For a long time now I have wanted to tackle this argument, but I have never found the right way to come at it. I think it’s because we are simply talking past each other, in different languages. Theirs is the emotional language of nationalism, I think, and it just doesn’t make sense to me. What defines a “demos”? The Oxford English Dictionary definition says that a demos is “the populace as a political unit, especially in a democracy”, which hardly helps – what defines a “political unit”? If the EU has all the trappings of a political unit, then isn’t it one? By specifically excluding the UK from the quest for “ever closer political union”, has David Cameron effectively excluded the UK from an EU demos and thereby validated the “out” camp’s argument in a bizarre form of Pyrrhic victory?
We need to dig deeper. What makes people feel that they belong to a political unit? Is it language? Several EU Member States have more than one official language and all certainly have citizens whose first language is not the majority language – are those citizens excluded from the national “demos”? Is it a shared history? Clearly not, I won’t even bother dismantling that argument but will simply point to Norman Davies’ excellent book Vanished Kingdoms. Perhaps it’s shared culture? That’s also hard to argue in our multicultural and yet monocultural modern world. I’ve come to the conclusion that a demos is self-defining and therefore largely meaningless unless you are already part of that self-selected demos. Playing the “demos” card is like playing the joker, it only works if everyone playing the game has agreed a common set of rules.

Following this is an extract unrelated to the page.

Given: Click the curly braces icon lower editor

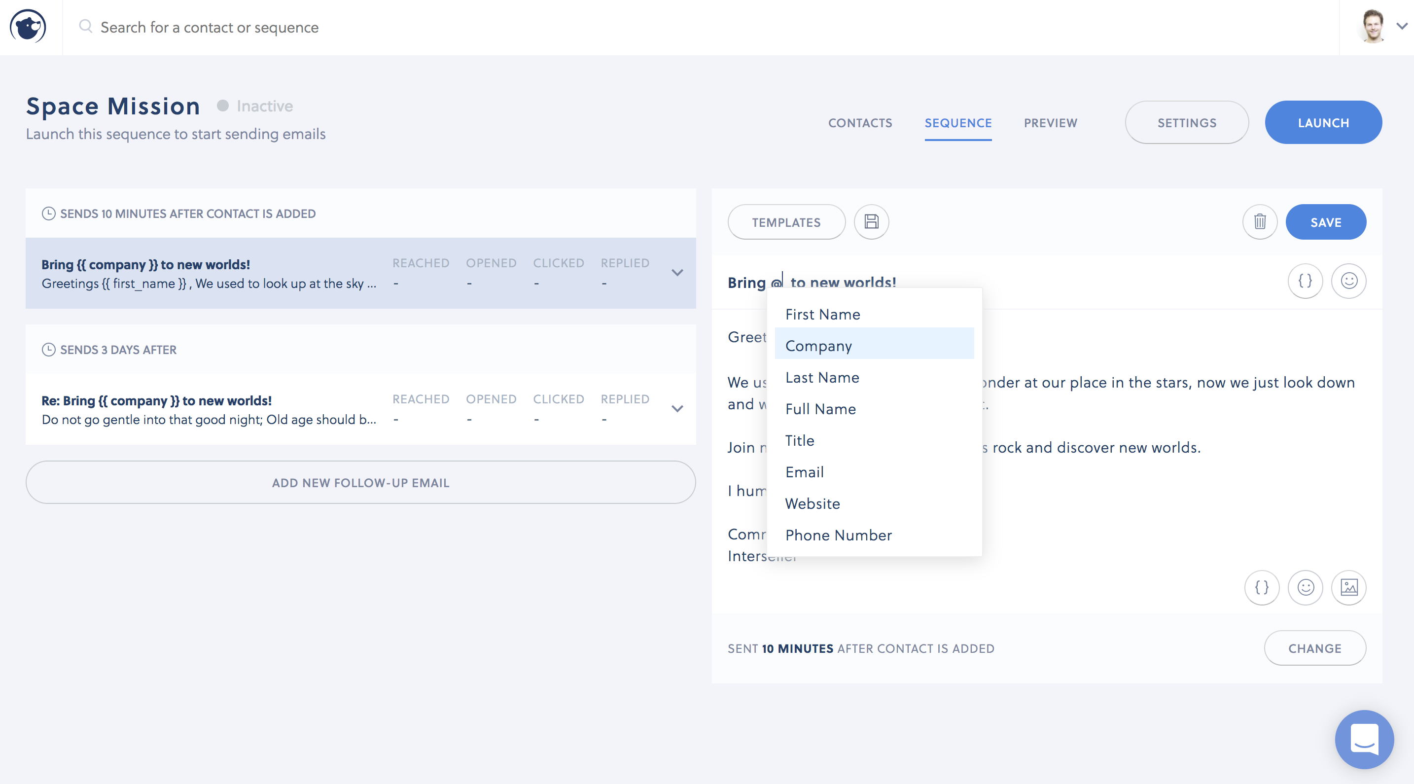Looking at the screenshot, I should pyautogui.click(x=1263, y=587).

I could end this post here. But that would be a touch too dismissive. Clearly, this does mean something to lots of people, and I have to try to understand. Many people feel disconnected from the European tier of government and have no sense that they belong to a continental “demos” or political community. Evidence for this is the poor turnout at European elections, with many of those who do vote tending to do so on national issues. Clearly, many of us in Brussels feel defensive about this and so we invest a lot of effort in creating democratic institutions and attempting to communicate more effectively with citizens. (On this subject, see Jon Worth’s article on the EU’s efforts at comms.)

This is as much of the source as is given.